Topic 2: Strategies for engineering performance improvements in perovskite photovoltaics
By Prof. Martyn A. McLachlan
Metal halide perovskites (MHPs) continue to stimulate interest, generate significant research volume, and fuel scientific discussion and debate. The rapid evolution and deployment of MHPs to the commercial realm has been a remarkable journey. These materials, and their precursors, afford numerous synthetic pathways from a plethora of starting materials via a variety of processes – the sum of which are complex, multi component functional materials around which numerous scientific questions remain unanswered. Here we investigate the role of additives and post-deposition processing and their influence of morphology and microstructure on photovoltaic device performance and MHP stability.
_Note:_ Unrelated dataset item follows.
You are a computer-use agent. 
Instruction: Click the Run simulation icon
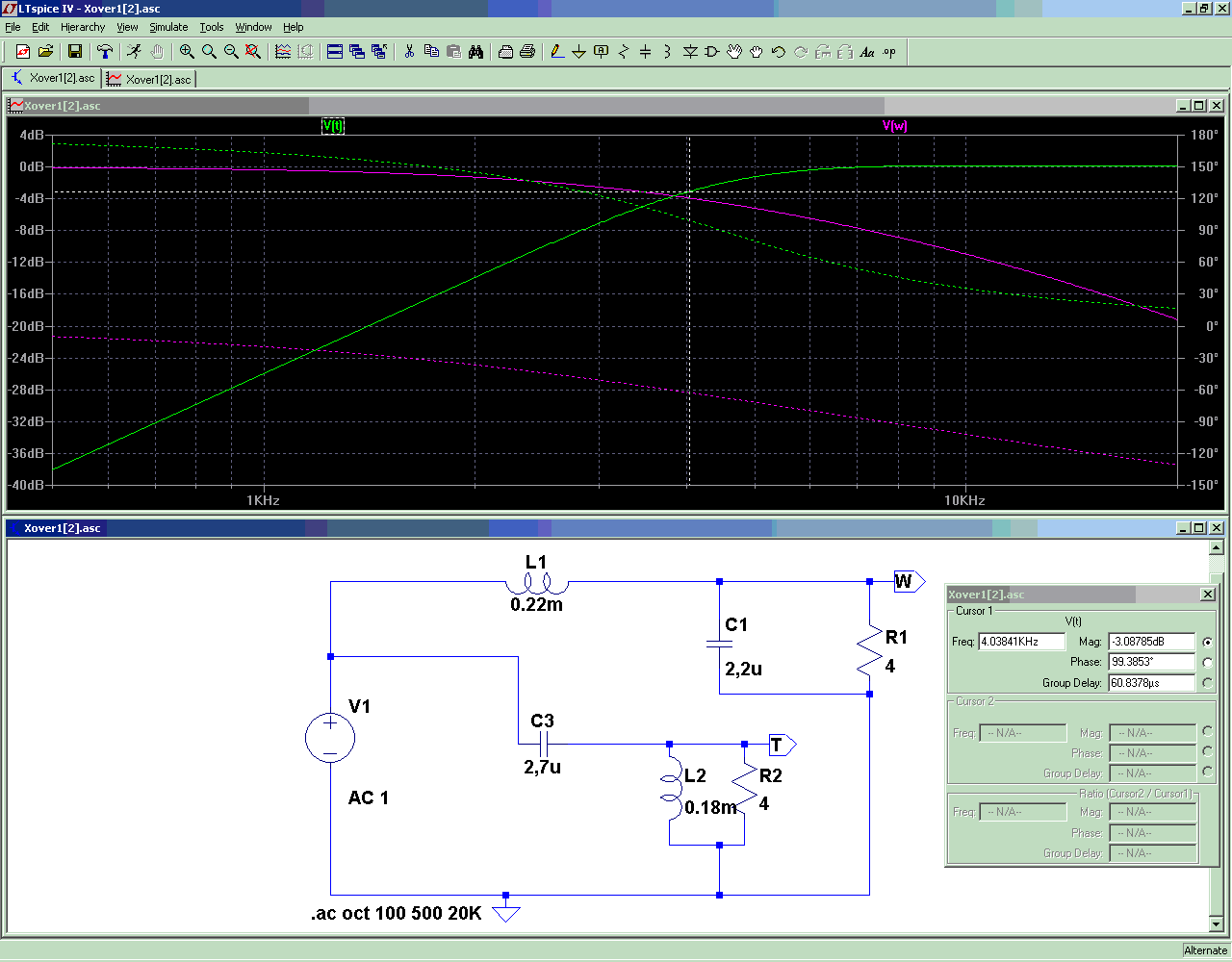coord(134,52)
Many strategies have emerged for tuning the properties of MHPs from substitutional doping to influence bandgap and electronic properties to additive incorporation to tune lifetime and stability – collectively resulting in a diverse range of compositions or “flavours” of MHPs being reported. Here I will discuss strategies reliant on additive incorporation that result in improvements in photovoltaic device performance and stability. In parallel we consider the interaction such additive molecules have with the MHP films and by utilising a range of correlative characterisation techniques we probe the location where our additives reside and the influence they have on the microstructure and morphology. By carrying out systematic studies of isolated MHP films, films sandwiched with interlayers and complete devices we explain the key relationships between structure, composition, and performance of our additive engineered perovskite solar cells.
Keynote Speaker
Prof. Thomas D. ANTHOPOULOS
Professor, Material Science and Engineering
Physical Science and Engineering Division
Center membership : KAUST Solar Center
King Abdullah University of Science and Technology (KAUST)
Thomas D. Anthopoulos is a Material Science and Engineering Professor at King Abdullah University of Science and Technology (KAUST) in Saudi Arabia. He received his B.Eng. and D.Phil. degrees from Staffordshire University in the UK. He then spent two years at the University of St. Andrews (UK), where he worked on organic semiconductors for application in light-emitting diodes before joining Philips Research Laboratories in The Netherlands to focus on printable microelectronics. From 2006 to 2017, he held faculty positions at Imperial College London (UK), first as an EPSRC Advanced Fellow and later as a Reader and full Professor of Experimental Physics. His research interests are diverse and cover the development and application of novel processing paradigms and the physics, chemistry, and application of functional materials.
Prof. Martyn A. McLachlan
Professor of Thin Films, Interfaces and Electronic Devices
Faculty of Engineering, Department of Materials
Imperial College London, Molecular Sciences Research Hub
Martyn McLachlan is a Professor of Material Science and the Department of Materials, Imperial College London where he also serves as the director for the joint EPSRC-SFI Centre for Doctoral Training in the Advanced Characterization of Materials (CDT-ACM). He has served as an Associate Editor with the Journal of Materials Chemistry C (RSC) since 2017 and more recently with Materials Advances (RSC). His core research activities focus on understanding the interplay between composition, structure, and processing in electronic materials, of particular interest is the role of defects, electronic and structural, on measured device and thin film characteristics.